Aussi proche de la Terre soit-il, comparé aux astres les plus éloignés que l’on a pu observer grâce à nos avancées technologiques, Jupiter recèle encore de nombreux mystères que les scientifiques tentent d’élucider. Le fonctionnement de son intérieur est par exemple encore peu compris. De nouvelles images obtenues avec le télescope spatial James Webb ont révélé des facettes de la planète encore méconnues. La caméra proche infrarouge NIRCam a révélé l’intensité des variations atmosphériques de la géante gazeuse, ses aurores, ses fins anneaux et d’autres éléments qui serviront d’indices pour mieux comprendre l’ensemble du système de la planète.
L’une des choses intéressantes que l’on sait de Jupiter, c’est que les vents y sont tellement puissants que les tempêtes prennent parfois des proportions démesurées en taille et en durée. La grande tache rouge qui la caractérise serait d’ailleurs un cyclone qui durerait depuis des siècles. Il est si immense qu’il pourrait absorber la Terre entière. Les longues bandes striant sa surface témoignent également des températures et des pressions atmosphériques extrêmes en son sein.
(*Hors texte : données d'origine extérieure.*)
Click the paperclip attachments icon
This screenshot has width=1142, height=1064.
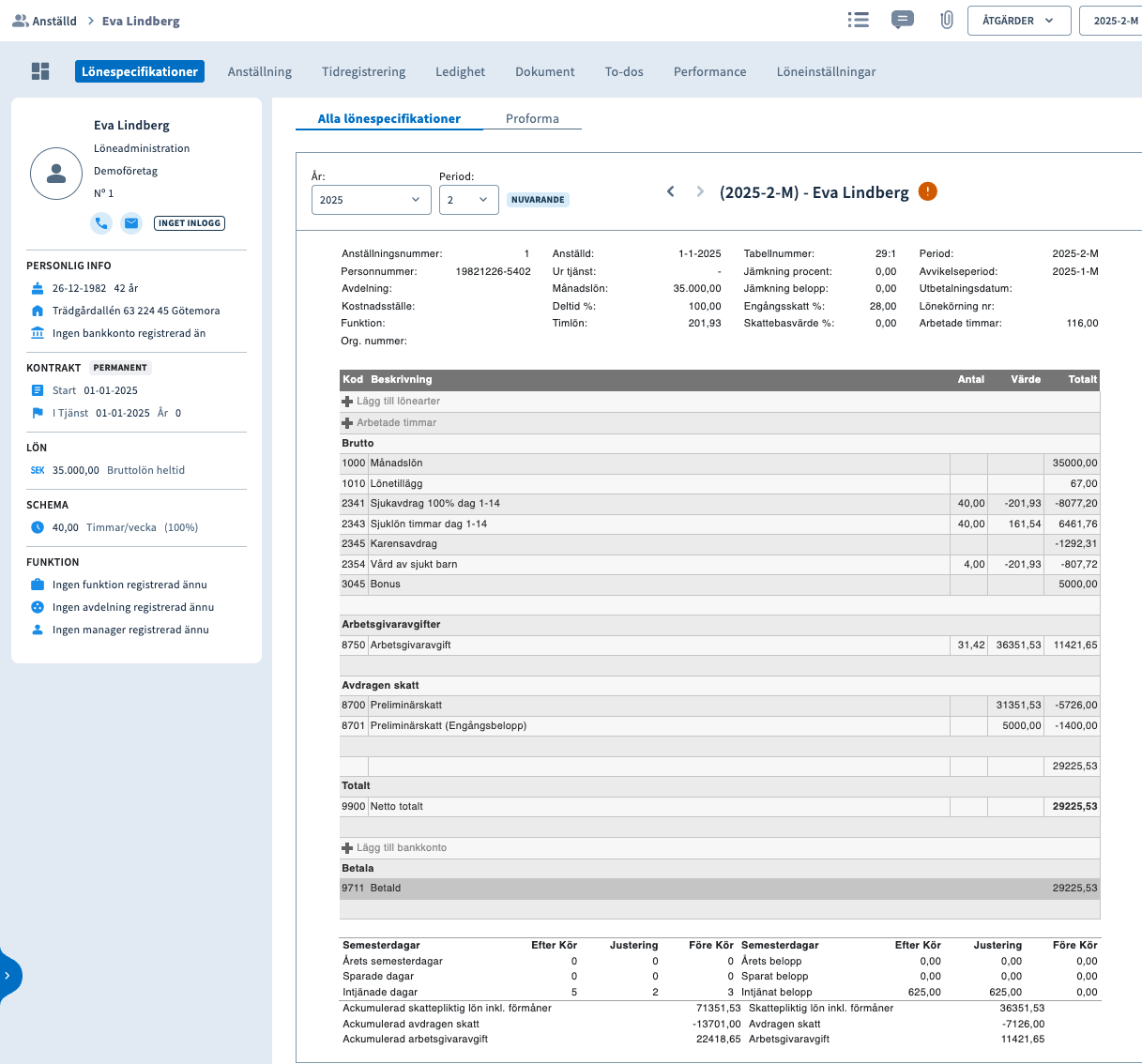pos(947,20)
Les nouvelles images transmises par James Webb révèlent des détails que nous n’aurions jamais pu observer à l’œil nu, car elles ont été prises dans l’infrarouge pour ensuite être cartographiées dans le spectre visible. Sur les images, les longueurs d’onde les plus longues apparaissent en rouge et les plus courtes en bleu.
Après recomposition des images, l’on peut observer les aurores de la planète au niveau de ses pôles, brillant à travers un filtre rouge-orangé. La lumière réfléchie par les nuages inférieurs et supérieurs est également visible. Vue à travers un autre filtre allant vers le jaune et le vert, les brumes apparaissent comme tourbillonnantes autour des pôles. Un troisième filtre bleu révèle la lumière réfléchie par un nuage principal plus profond.
Sur l’image ci-dessous, la grande tâche rouge ainsi que d’autres nuages apparaissent blancs, car ils réfléchissent davantage la lumière du Soleil. « La luminosité ici indique une altitude élevée et la grande tache rouge a donc des brumes à haute altitude, tout comme la région équatoriale », indique dans un communiqué Heidi Hammel, scientifique interdisciplinaire du télescope Webb pour les observations du système solaire. Selon l’experte, les nombreuses tâches et rayures blanches sont probablement des sommets de nuages à très haute altitude, tandis que les parties plus sombres au niveau des zones équatoriales ont peu de couvertures nuageuses.
Dans une autre image à grand champ, le télescope a pu capturer les fins anneaux de la planète (un million de fois moins lumineux que cette dernière) ainsi que ses deux petites lunes Amalthea et Adrastea. Les petites taches floues ponctuant l’arrière-plan sont probablement de lointaines galaxies. « C’est vraiment remarquable que nous puissions voir des détails sur Jupiter avec ses anneaux, ses minuscules satellites et même ses galaxies sur une seule image », s’extasie Imke de Pater, professeur émérite de l’Université de Californie à Berkeley et directeur des observations de Jupiter.
Des données méticuleusement traitées
Avant d’obtenir les images finales observables, les données transmises par James Webb sont préalablement passées par de longues heures de traitement. Ces données sont notamment composées d’informations sur les différentes intensités lumineuses, et sont d’abord analysées par un centre des opérations spécialisé. Ensuite, elles sont traduites en images destinées aux publications officielles, un travail impliquant notamment des scientifiques indépendants.
Les dernières images de Jupiter ont été traitées par Judy Schmidt, une scientifique indépendante spécialisée dans le traitement des images, qui travaille depuis longtemps avec la NASA. Selon elle, ces images de Jupiter sont plus difficiles à travailler que celles impliquant d’autres objets cosmiques plus éloignés, en raison de sa grande vitesse de rotation.
En effet, dans le cas de Jupiter particulièrement, composer une image à partir d’un lot de clichés peut s’avérer très compliqué en raison du mouvement (et donc du décalage entre les images). Les images finales nécessitent souvent des réajustements numériques. Quoi qu’il en soit, ces nouvelles observations permettront sans doute de mieux comprendre les interactions entre les couches gazeuses de Jupiter, d’après les chercheurs de la NASA.